Search the data for the word "computer" and copy out every line that has it.

━━ DATA RECORDS ━━

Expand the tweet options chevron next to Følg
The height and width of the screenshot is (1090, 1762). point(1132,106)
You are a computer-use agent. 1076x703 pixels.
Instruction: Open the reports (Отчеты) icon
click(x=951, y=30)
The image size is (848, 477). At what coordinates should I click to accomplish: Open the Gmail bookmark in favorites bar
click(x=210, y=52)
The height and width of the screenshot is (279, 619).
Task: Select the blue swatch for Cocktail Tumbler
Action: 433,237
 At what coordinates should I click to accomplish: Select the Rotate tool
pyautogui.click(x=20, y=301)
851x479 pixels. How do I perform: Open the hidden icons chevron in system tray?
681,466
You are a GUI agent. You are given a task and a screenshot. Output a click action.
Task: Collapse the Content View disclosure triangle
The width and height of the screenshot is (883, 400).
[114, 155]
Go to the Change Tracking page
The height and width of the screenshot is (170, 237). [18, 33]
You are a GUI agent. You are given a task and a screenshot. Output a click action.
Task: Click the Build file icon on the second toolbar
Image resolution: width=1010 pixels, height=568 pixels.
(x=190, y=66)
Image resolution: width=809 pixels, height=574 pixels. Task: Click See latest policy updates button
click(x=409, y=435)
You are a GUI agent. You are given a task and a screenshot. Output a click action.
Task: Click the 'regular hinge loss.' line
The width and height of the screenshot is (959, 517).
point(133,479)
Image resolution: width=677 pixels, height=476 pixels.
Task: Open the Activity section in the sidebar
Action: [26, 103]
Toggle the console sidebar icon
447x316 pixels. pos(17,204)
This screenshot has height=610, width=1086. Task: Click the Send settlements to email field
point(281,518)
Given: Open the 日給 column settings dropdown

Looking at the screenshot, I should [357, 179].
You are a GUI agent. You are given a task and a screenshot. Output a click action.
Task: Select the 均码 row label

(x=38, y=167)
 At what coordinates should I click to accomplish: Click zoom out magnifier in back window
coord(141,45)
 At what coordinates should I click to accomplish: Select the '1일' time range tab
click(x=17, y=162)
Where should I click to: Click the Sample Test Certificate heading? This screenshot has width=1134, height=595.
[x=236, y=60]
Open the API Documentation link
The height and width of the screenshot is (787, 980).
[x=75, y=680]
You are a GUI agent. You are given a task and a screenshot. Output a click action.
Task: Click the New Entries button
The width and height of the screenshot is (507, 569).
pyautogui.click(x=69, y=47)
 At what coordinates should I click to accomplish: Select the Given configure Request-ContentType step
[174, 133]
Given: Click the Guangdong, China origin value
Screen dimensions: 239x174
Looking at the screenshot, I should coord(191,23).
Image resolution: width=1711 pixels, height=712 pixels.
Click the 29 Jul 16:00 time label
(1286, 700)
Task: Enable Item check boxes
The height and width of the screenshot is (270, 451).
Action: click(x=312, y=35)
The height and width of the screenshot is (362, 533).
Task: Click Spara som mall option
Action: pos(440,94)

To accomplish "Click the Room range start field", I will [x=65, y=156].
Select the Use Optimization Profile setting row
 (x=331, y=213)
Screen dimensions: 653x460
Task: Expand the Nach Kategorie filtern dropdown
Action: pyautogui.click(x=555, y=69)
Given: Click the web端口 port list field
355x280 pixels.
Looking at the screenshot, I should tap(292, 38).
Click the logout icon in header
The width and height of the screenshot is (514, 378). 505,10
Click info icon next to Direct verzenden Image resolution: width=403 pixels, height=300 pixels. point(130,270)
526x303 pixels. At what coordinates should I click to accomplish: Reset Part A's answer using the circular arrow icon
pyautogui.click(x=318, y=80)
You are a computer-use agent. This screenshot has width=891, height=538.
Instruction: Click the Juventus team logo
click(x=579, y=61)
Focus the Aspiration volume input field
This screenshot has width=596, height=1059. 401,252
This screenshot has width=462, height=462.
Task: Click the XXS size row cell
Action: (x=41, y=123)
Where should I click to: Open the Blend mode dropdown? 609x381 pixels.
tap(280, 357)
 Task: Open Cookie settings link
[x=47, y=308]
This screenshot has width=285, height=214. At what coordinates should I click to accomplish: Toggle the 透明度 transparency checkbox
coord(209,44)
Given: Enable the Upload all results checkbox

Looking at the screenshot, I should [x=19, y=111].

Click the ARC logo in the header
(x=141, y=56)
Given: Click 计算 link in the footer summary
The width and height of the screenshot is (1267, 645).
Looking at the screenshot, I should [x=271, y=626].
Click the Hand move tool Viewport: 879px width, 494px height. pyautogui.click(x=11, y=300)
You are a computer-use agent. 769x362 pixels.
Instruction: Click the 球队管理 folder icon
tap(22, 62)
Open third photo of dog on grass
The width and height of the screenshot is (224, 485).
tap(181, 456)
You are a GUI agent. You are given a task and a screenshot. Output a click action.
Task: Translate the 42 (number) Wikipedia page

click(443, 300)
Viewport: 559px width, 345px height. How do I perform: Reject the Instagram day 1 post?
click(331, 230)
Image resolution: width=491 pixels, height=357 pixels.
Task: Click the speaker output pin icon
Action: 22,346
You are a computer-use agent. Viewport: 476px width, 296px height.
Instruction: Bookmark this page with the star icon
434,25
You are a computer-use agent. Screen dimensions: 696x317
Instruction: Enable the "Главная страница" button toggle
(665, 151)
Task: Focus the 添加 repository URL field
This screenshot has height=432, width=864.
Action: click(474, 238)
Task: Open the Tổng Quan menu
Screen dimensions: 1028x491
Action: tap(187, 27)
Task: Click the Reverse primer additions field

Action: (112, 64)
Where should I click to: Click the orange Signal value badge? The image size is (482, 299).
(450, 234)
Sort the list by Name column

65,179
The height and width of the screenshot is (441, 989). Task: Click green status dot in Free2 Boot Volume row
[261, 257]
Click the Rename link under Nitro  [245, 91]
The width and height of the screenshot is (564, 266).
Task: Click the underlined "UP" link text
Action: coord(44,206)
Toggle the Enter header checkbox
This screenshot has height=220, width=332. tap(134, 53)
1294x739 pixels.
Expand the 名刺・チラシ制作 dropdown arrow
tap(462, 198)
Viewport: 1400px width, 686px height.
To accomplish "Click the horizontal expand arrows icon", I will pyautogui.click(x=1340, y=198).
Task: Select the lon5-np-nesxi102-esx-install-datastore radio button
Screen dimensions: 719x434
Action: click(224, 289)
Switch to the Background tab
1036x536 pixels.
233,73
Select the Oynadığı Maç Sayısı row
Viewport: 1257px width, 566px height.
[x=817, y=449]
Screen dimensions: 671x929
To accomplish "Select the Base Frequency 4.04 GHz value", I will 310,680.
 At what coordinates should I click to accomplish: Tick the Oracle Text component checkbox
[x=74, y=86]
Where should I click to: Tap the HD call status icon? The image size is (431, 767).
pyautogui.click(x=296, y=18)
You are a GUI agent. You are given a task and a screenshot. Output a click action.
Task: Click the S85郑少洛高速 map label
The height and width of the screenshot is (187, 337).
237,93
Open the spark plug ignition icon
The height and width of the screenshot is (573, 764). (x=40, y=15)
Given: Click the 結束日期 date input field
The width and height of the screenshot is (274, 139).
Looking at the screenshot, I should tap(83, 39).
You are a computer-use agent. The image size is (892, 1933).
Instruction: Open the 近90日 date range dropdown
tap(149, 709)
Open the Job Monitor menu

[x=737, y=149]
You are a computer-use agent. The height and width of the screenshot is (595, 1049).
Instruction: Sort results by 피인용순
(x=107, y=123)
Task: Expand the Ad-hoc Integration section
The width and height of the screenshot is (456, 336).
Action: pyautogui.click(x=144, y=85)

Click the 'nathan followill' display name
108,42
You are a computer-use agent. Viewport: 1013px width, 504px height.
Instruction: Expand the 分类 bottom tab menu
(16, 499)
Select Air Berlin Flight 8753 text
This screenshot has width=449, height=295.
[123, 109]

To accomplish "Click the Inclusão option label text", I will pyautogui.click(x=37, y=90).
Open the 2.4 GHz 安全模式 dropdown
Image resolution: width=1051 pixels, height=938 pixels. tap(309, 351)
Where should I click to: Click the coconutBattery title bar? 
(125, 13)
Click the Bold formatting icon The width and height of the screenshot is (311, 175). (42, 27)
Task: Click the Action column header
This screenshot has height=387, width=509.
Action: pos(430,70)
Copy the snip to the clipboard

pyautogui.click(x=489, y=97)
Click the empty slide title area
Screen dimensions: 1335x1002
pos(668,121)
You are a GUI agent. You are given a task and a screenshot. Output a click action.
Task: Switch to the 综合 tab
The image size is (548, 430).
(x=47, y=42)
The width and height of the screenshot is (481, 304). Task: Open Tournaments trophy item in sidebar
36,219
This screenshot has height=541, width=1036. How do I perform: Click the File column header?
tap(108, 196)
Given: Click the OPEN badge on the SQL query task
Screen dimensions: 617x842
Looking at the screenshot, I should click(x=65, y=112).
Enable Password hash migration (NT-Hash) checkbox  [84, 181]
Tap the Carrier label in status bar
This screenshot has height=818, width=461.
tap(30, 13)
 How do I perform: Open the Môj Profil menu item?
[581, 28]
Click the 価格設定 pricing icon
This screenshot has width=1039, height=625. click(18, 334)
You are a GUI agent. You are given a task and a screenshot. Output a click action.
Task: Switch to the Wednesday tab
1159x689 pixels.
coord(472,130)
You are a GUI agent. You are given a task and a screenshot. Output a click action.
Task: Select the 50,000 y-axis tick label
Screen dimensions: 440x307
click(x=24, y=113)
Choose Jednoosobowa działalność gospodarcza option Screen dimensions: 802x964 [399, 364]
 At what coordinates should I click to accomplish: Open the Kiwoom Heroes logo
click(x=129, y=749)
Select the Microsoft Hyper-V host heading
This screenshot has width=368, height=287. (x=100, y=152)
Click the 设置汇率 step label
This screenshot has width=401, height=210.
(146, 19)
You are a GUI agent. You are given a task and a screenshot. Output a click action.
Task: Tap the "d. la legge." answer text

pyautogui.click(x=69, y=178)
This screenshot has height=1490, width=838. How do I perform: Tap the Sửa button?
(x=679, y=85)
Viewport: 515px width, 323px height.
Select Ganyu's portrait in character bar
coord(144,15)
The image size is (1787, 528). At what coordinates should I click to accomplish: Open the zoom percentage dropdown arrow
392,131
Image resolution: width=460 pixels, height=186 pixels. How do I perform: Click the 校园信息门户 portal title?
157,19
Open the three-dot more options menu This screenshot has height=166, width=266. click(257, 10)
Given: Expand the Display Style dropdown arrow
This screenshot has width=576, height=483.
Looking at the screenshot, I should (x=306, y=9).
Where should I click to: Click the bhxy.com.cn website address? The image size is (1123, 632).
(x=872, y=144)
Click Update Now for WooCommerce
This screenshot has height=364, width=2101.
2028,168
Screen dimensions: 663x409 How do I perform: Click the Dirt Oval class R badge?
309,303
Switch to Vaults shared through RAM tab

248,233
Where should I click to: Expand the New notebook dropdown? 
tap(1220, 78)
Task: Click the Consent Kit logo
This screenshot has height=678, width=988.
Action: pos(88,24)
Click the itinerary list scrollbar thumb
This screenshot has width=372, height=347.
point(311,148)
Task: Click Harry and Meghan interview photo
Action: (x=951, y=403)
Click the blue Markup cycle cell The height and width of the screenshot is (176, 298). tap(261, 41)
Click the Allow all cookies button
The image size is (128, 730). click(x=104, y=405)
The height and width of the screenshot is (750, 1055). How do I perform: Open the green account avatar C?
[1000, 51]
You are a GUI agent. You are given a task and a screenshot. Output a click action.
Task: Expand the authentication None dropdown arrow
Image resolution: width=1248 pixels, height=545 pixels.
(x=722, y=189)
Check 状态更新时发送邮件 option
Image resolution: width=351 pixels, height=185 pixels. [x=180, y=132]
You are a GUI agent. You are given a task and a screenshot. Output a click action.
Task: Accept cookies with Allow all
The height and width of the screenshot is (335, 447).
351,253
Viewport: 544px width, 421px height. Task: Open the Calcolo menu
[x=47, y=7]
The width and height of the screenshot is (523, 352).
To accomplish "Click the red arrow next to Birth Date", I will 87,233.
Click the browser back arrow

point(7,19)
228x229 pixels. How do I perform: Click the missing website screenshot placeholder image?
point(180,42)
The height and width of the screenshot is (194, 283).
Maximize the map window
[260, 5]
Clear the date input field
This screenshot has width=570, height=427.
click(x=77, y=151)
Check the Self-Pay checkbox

━━━

» **WORKED SOLUTION**
You are a computer-use agent. 1076x703 pixels.
You are a computer-use agent. This screenshot has width=891, height=538.
You are a computer-use agent. 769x362 pixels.
You are a computer-use agent. Viewport: 476px width, 296px height.
You are a computer-use agent. Screen dimensions: 696x317
You are a computer-use agent. The image size is (892, 1933).
You are a computer-use agent. The height and width of the screenshot is (595, 1049).
You are a computer-use agent. Viewport: 1013px width, 504px height.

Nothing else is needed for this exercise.